Your reply should be the complete data, reproduced exactly.

Extracted information =>
↓

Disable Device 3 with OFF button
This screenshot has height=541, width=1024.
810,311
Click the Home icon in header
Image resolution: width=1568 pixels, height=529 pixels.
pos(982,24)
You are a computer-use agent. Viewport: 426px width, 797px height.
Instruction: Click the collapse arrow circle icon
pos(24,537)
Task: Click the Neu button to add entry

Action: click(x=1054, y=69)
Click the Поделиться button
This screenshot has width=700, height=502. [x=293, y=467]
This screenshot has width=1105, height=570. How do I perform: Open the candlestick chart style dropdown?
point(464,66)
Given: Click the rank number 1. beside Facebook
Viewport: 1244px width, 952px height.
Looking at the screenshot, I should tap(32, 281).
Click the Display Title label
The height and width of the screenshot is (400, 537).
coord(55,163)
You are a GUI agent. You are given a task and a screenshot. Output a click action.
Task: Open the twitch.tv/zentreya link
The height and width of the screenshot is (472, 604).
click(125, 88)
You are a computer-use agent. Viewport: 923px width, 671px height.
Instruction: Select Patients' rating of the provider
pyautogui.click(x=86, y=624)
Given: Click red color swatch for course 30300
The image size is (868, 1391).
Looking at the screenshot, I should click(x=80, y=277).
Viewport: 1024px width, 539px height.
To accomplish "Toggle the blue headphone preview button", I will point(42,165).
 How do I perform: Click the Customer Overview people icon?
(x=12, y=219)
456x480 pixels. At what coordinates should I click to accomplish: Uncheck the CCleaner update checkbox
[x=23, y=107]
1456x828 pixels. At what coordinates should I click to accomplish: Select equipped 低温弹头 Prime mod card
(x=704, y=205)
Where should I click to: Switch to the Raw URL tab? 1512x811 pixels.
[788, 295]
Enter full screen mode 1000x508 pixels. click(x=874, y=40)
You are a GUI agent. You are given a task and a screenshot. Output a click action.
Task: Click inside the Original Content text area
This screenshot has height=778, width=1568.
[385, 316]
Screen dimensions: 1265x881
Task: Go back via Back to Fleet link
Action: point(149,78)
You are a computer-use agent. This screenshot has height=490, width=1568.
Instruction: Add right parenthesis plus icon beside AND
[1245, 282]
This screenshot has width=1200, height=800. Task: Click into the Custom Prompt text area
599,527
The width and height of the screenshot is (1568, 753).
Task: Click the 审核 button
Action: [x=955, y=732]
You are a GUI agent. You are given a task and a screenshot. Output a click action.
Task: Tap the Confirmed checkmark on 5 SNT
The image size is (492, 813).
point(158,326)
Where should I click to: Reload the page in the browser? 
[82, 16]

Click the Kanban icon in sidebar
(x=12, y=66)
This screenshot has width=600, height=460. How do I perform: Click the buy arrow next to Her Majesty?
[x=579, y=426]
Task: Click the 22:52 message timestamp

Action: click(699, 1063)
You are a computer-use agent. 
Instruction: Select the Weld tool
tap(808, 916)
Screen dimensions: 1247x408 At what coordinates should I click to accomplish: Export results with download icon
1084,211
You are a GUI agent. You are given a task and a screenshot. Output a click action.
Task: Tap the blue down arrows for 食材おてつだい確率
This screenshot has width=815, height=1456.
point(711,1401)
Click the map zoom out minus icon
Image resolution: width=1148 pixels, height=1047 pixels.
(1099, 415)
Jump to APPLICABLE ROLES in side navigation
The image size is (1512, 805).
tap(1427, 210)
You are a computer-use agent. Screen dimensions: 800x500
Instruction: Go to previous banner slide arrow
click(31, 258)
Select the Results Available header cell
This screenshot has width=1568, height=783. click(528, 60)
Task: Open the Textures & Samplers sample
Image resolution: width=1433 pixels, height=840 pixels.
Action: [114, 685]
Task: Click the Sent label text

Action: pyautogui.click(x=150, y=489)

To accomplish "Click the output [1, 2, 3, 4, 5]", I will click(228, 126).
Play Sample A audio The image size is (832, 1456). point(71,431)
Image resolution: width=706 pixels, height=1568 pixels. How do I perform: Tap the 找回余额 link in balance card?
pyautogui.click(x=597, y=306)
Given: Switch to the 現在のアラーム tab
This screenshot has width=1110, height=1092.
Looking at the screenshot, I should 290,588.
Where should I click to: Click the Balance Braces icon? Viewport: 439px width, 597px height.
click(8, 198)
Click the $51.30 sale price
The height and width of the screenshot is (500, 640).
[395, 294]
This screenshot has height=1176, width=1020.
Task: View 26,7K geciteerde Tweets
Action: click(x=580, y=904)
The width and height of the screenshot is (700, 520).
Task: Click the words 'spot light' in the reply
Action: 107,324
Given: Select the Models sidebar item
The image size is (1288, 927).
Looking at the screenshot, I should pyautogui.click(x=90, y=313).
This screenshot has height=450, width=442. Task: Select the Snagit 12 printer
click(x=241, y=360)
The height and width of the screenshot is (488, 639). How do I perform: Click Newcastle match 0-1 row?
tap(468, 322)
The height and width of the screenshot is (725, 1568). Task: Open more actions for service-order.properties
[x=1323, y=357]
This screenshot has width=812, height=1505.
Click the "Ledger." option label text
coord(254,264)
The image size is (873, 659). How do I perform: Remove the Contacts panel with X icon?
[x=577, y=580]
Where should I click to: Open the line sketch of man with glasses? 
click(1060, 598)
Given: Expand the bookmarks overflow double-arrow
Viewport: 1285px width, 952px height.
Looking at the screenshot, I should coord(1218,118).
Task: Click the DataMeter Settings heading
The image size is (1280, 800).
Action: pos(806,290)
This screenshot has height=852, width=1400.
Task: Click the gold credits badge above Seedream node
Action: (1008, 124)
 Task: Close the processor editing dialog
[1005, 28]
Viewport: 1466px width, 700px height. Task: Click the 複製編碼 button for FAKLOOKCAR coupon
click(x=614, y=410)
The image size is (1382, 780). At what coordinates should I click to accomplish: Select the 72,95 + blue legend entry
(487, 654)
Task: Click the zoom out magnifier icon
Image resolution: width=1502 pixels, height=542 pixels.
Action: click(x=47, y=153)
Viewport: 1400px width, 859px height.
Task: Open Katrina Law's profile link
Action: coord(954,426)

↑

Written solution =>
Disable Device 3 with OFF button
This screenshot has height=541, width=1024.
810,311
Click the Home icon in header
Image resolution: width=1568 pixels, height=529 pixels.
pos(982,24)
You are a computer-use agent. Viewport: 426px width, 797px height.
Instruction: Click the collapse arrow circle icon
pos(24,537)
Task: Click the Neu button to add entry

Action: click(x=1054, y=69)
Click the Поделиться button
This screenshot has width=700, height=502. [x=293, y=467]
This screenshot has width=1105, height=570. How do I perform: Open the candlestick chart style dropdown?
point(464,66)
Given: Click the rank number 1. beside Facebook
Viewport: 1244px width, 952px height.
Looking at the screenshot, I should tap(32, 281).
Click the Display Title label
The height and width of the screenshot is (400, 537).
coord(55,163)
You are a GUI agent. You are given a task and a screenshot. Output a click action.
Task: Open the twitch.tv/zentreya link
The height and width of the screenshot is (472, 604).
click(125, 88)
You are a computer-use agent. Viewport: 923px width, 671px height.
Instruction: Select Patients' rating of the provider
pyautogui.click(x=86, y=624)
Given: Click red color swatch for course 30300
The image size is (868, 1391).
Looking at the screenshot, I should click(x=80, y=277).
Viewport: 1024px width, 539px height.
To accomplish "Toggle the blue headphone preview button", I will point(42,165).
 How do I perform: Click the Customer Overview people icon?
(x=12, y=219)
456x480 pixels. At what coordinates should I click to accomplish: Uncheck the CCleaner update checkbox
[x=23, y=107]
1456x828 pixels. At what coordinates should I click to accomplish: Select equipped 低温弹头 Prime mod card
(x=704, y=205)
Where should I click to: Switch to the Raw URL tab? 1512x811 pixels.
[788, 295]
Enter full screen mode 1000x508 pixels. click(x=874, y=40)
You are a GUI agent. You are given a task and a screenshot. Output a click action.
Task: Click inside the Original Content text area
This screenshot has height=778, width=1568.
[385, 316]
Screen dimensions: 1265x881
Task: Go back via Back to Fleet link
Action: point(149,78)
You are a computer-use agent. This screenshot has height=490, width=1568.
Instruction: Add right parenthesis plus icon beside AND
[1245, 282]
This screenshot has width=1200, height=800. Task: Click into the Custom Prompt text area
599,527
The width and height of the screenshot is (1568, 753).
Task: Click the 审核 button
Action: [x=955, y=732]
You are a GUI agent. You are given a task and a screenshot. Output a click action.
Task: Tap the Confirmed checkmark on 5 SNT
The image size is (492, 813).
point(158,326)
Where should I click to: Reload the page in the browser? 
[82, 16]

Click the Kanban icon in sidebar
(x=12, y=66)
This screenshot has width=600, height=460. How do I perform: Click the buy arrow next to Her Majesty?
[x=579, y=426]
Task: Click the 22:52 message timestamp

Action: click(699, 1063)
You are a computer-use agent. 
Instruction: Select the Weld tool
tap(808, 916)
Screen dimensions: 1247x408 At what coordinates should I click to accomplish: Export results with download icon
1084,211
You are a GUI agent. You are given a task and a screenshot. Output a click action.
Task: Tap the blue down arrows for 食材おてつだい確率
This screenshot has width=815, height=1456.
point(711,1401)
Click the map zoom out minus icon
Image resolution: width=1148 pixels, height=1047 pixels.
(1099, 415)
Jump to APPLICABLE ROLES in side navigation
The image size is (1512, 805).
tap(1427, 210)
You are a computer-use agent. Screen dimensions: 800x500
Instruction: Go to previous banner slide arrow
click(31, 258)
Select the Results Available header cell
This screenshot has width=1568, height=783. click(528, 60)
Task: Open the Textures & Samplers sample
Image resolution: width=1433 pixels, height=840 pixels.
Action: [114, 685]
Task: Click the Sent label text

Action: pyautogui.click(x=150, y=489)

To accomplish "Click the output [1, 2, 3, 4, 5]", I will click(228, 126).
Play Sample A audio The image size is (832, 1456). point(71,431)
Image resolution: width=706 pixels, height=1568 pixels. How do I perform: Tap the 找回余额 link in balance card?
pyautogui.click(x=597, y=306)
Given: Switch to the 現在のアラーム tab
This screenshot has width=1110, height=1092.
Looking at the screenshot, I should 290,588.
Where should I click to: Click the Balance Braces icon? Viewport: 439px width, 597px height.
click(8, 198)
Click the $51.30 sale price
The height and width of the screenshot is (500, 640).
[395, 294]
This screenshot has height=1176, width=1020.
Task: View 26,7K geciteerde Tweets
Action: click(x=580, y=904)
The width and height of the screenshot is (700, 520).
Task: Click the words 'spot light' in the reply
Action: 107,324
Given: Select the Models sidebar item
The image size is (1288, 927).
Looking at the screenshot, I should pyautogui.click(x=90, y=313).
This screenshot has height=450, width=442. Task: Select the Snagit 12 printer
click(x=241, y=360)
The height and width of the screenshot is (488, 639). How do I perform: Click Newcastle match 0-1 row?
tap(468, 322)
The height and width of the screenshot is (725, 1568). Task: Open more actions for service-order.properties
[x=1323, y=357]
This screenshot has width=812, height=1505.
Click the "Ledger." option label text
coord(254,264)
The image size is (873, 659). How do I perform: Remove the Contacts panel with X icon?
[x=577, y=580]
Where should I click to: Open the line sketch of man with glasses? 
click(1060, 598)
Given: Expand the bookmarks overflow double-arrow
Viewport: 1285px width, 952px height.
Looking at the screenshot, I should coord(1218,118).
Task: Click the DataMeter Settings heading
The image size is (1280, 800).
Action: pos(806,290)
This screenshot has height=852, width=1400.
Task: Click the gold credits badge above Seedream node
Action: (1008, 124)
 Task: Close the processor editing dialog
[1005, 28]
Viewport: 1466px width, 700px height. Task: Click the 複製編碼 button for FAKLOOKCAR coupon
click(x=614, y=410)
The image size is (1382, 780). At what coordinates should I click to accomplish: Select the 72,95 + blue legend entry
(487, 654)
Task: Click the zoom out magnifier icon
Image resolution: width=1502 pixels, height=542 pixels.
Action: click(x=47, y=153)
Viewport: 1400px width, 859px height.
Task: Open Katrina Law's profile link
Action: coord(954,426)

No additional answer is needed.